Dementia incidence dropping while overall prevalence continues to climb
While dementia incidence may be declining over time, its overall prevalence keeps on rising, reports a recent Denmark study.
Accessing the National Patient Registry and the Danish Psychiatric Central Research Register, researchers evaluated the longitudinal trends in dementia status in a population of almost 2 million adults aged ≥65 years. Data analysis was performed between the years 1996 and 2015.

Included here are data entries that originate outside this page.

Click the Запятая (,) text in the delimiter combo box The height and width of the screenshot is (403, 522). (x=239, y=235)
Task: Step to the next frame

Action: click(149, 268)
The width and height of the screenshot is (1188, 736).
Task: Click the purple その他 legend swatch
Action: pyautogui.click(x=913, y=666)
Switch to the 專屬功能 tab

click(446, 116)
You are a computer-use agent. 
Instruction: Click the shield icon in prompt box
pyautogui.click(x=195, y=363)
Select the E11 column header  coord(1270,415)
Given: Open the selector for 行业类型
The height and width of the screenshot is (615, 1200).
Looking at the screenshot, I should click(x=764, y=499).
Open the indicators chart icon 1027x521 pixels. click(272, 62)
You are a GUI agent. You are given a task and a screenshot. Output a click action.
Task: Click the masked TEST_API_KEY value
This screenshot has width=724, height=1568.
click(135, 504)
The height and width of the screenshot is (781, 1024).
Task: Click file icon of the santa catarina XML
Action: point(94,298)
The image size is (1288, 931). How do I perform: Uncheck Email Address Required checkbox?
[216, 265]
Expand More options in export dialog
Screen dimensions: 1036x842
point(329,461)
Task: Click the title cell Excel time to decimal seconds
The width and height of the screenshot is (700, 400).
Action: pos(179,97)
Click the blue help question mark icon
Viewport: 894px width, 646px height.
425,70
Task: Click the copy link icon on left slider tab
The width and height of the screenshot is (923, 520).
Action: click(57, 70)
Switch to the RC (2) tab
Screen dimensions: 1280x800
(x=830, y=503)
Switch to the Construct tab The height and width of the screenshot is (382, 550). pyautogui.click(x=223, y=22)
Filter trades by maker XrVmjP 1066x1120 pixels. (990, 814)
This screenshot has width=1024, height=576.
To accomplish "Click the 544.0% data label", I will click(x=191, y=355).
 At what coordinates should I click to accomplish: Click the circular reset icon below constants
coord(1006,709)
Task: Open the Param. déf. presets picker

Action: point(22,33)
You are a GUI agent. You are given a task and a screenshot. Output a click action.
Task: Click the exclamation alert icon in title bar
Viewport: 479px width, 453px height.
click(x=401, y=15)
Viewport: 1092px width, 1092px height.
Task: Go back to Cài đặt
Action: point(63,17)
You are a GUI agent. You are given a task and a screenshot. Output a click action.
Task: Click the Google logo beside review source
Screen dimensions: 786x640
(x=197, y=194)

Overall, 152,761 individuals were diagnosed with dementia over 16,944,630 person-years of observation. A total of 170,478 patients had been living with dementia during the 20-year study period. In the same time span, the elderly population jumped from 803,334 in 1996 to 1,055,984 in 2015, but the median age dropped from 74.2 to 72.9 years.
Incidence rates of dementia were significantly higher in 2015 than in 1996. However, this was driven mostly by a steep growth in the number of cases between 1996 to 2003, followed by an unstable plateau until 2010. In the years approaching 2015, dementia incidence dropped moderately.
Adjusting for age and sex, dementia incidence increased by an annual average of 9 percent from 1996 to 2003 and dropped by a yearly mean of 2 percent from 2004 to 2015.
This trend in incidence was accompanied by a steady increase in overall dementia prevalence, regardless of sex and age group. The number of patients with dementia grew from 14,019 in 1996 to 36,129 in 2015, with the rate of increase slowing down in the most recent years.